(EXCERPT TO READ)
# # # # #

Florida

Amid tragedies, millions more proposed for child protection

Janiya Thomas
Janiya Thomas

On a day when Gov. Rick Scott pledged to spend nearly $23 million in new money to better protect Florida’s abused and neglected children, the governor’s troubled child welfare agency released dozens of pages of records detailing the violent family life of one dead child — an 11-year-old girl found last week stuffed inside a freezer — but refused to discuss another.

Scott’s office announced Tuesday morning it had proposed adding $22.9 million in new dollars to the Department of Children & Families’ budget next year — money that would be set aside to hire 272 additional caseworkers employed by the state’s privately run foster care and adoption providers, and to pay for services for struggling families.

“It’s absolutely heartbreaking when a child is a victim of abuse or neglect. Anytime something horrific happens to an innocent child, we have to stop and think about what we can do to make sure it doesn’t happen again,” the governor said.

# # # # #

(DATASET CONTENT)
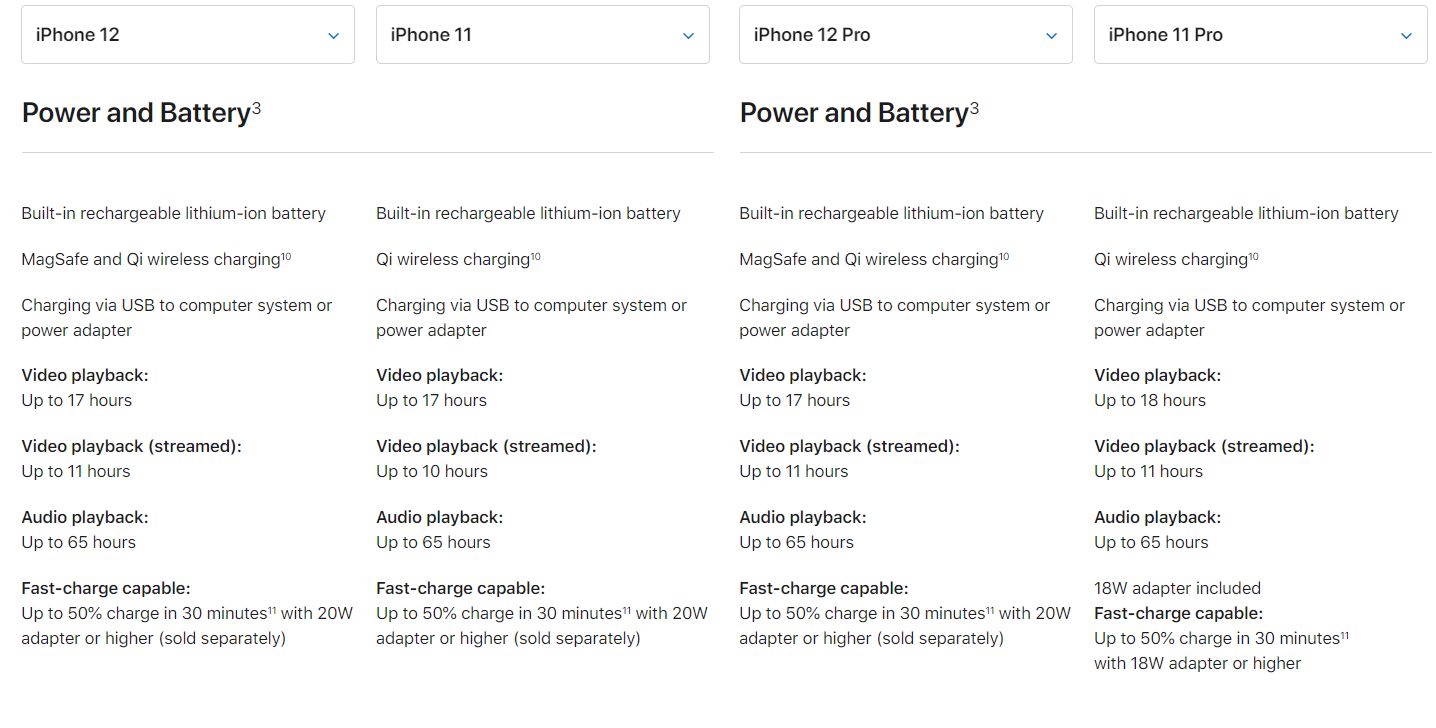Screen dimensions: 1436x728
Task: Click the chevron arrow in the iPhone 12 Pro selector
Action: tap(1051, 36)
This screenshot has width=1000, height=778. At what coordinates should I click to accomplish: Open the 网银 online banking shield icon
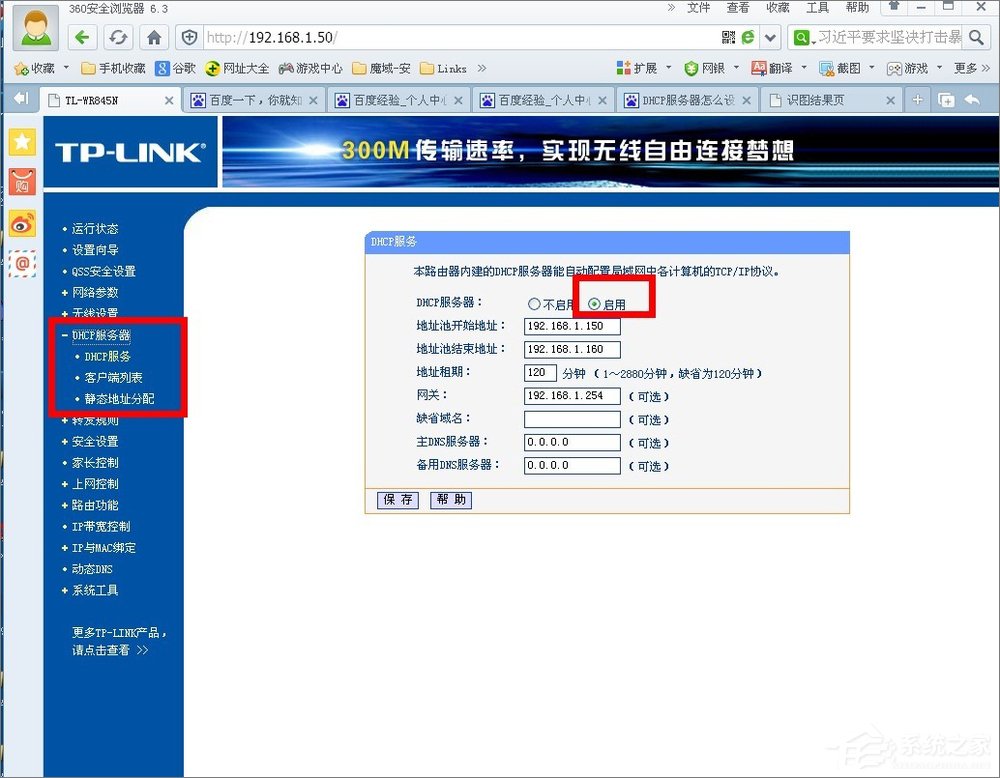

# # # # #

(PROBLEM SET)
• A. Print everything in the Florida child protection article from "Scott’s office announced" down to "for struggling families.".
• B. List every number written in numerals in the Florida child protection article.
• C. Go on with the Florida child protection article, starting after its last sentence.

(ANSWERS TO EACH TASK)
• A.
Scott’s office announced Tuesday morning it had proposed adding $22.9 million in new dollars to the Department of Children & Families’ budget next year — money that would be set aside to hire 272 additional caseworkers employed by the state’s privately run foster care and adoption providers, and to pay for services for struggling families.

• B.
- $23 million
- 11 (11-year-old)
- $22.9 million
- 272

• C.
Scott’s announcement came at a difficult time for an agency that for years has been steeped in scandal. Last week, DCF Secretary Mike Carroll appeared before a state Senate committee to explain how two Tampa Bay-area children — newborn “Baby Chance” Walsh of Sarasota County, and 11-year-old Janiya Thomas of Bradenton — had perished after their parents had been the subject of multiple calls to the state.

“Every child’s a gift and these folks abused their gift too many times to have another gift,” Carroll said.

Late last week, a third child was added to the roster: 16-month-old Yadriel Alba, who drowned in Biscayne Bay Oct. 23, three months after officers with the Miami Beach Police Department warned DCF that the toddler might not be safe.

Yadriel’s parents, Yamilys Alba and Oscar Estable, reported the toddler missing from their boat anchored near the MacArthur Causeway. Estable told police he had left the boat to go grocery shopping at a food mart on Michigan Avenue. Yadriel was sleeping with his mother. When Estable returned an hour later, a police report said, Alba was asleep — and Yadriel had disappeared.

A Miami Beach Police officer found the boy floating near the shore, “unconscious, not breathing and with a pale blue discoloration.” In a short statement, police said officers had notified DCF on Aug. 19 “regarding Miami Beach PD’s concerns about conditions on the resident vessel.”

Niether parent has been charged with any crime.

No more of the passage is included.